23.09.13
Mental health services ‘straining at the seams’ – with worse to come
Mental illness costs the economy over £100bn a year and services to tackle it are “straining at the seams” according to a major new study by the Mental Health Foundation.
But even though services are already stretched to the limits – there have been reports that in recent weeks there have been no private or public inpatient beds available anywhere in England – the future is looking even more bleak.
The MHF report, ‘Starting Today: Future of Mental Health Services’, says that if prevalence rates for mental disorders do not fall, by 2030 there will be 2 million more adults and 100,000 more children with mental health problems.
The levels of co-morbid mental and physical health problems are also rising, the inquiry found.
Mental health services cost more than any other area of health, including cancer and heart disease.
Dinesh Bhugra, co-chair of the Inquiry Advisory Panel, president-elect of the World Psychiatric Association and Professor of Mental Health and Diversity at the Institute of Psychiatry at King’s College London, said: “A range of factors will undoubtedly impact on future mental health services such as a larger population with more people reaching later life and increased expectations of care and support.
“We need to start taking action today to address future challenges. We cannot expect mental health services simply to muddle along with no clear sense of what is required, and sleepwalk into the future. If we do so, we will be failing all those who in the future need mental health care and their families, as well as the staff who work in mental health services.
“Our Inquiry found that the case for more preventative work is undeniable. Lacking a ‘cure’ for mental illness, a reduction in the number of people across the UK developing mental disorders appears to us to be the only way that mental health services will adequately cope with demand in 20-30 years’ time.

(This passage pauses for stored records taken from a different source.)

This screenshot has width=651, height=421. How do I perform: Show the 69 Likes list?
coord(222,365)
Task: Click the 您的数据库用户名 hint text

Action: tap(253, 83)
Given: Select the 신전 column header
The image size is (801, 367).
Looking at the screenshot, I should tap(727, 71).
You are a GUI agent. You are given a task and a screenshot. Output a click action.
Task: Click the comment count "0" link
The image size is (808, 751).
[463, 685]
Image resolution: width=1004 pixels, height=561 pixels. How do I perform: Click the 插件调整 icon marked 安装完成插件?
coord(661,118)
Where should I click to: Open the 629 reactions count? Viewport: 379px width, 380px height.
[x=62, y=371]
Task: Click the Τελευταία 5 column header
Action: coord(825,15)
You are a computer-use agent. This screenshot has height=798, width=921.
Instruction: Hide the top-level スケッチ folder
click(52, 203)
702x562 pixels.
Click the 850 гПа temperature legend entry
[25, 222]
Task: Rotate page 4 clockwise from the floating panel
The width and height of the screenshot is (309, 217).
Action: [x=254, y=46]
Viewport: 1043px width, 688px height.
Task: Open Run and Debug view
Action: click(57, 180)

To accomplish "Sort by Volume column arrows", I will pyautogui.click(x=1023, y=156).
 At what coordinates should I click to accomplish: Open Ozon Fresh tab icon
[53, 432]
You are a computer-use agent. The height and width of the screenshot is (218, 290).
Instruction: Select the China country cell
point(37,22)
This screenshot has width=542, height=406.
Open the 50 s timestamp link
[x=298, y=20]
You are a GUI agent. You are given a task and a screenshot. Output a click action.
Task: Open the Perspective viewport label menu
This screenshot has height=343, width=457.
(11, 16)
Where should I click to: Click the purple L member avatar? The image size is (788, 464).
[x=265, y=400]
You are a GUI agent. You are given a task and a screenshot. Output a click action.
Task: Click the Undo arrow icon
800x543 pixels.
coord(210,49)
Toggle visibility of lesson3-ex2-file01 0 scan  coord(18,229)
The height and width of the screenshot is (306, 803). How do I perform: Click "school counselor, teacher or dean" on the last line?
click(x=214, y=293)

“We need fresh ways of working in mental health, ensuring the best use of available resources and working in truly integrated fashion. New technology will no doubt bring about more changes as well as challenges. But much of what in our view needs to be done is simply implementing known good practice that already exists. Failure to provide good, integrated mental health care is not a failure of understanding what needs to be done, it is a failure of actually implementing good practice in organisational strategies and the day to day business of providing people with the care and treatment that they want. We need to start today to rectify that.”
The reports’ key recommendations focus on greater personalisation of services, integrated physical, mental and social health care, ‘whole-life’ mental health services, workforce development, research and new technologies, and mental health to be treated as a core public health issue.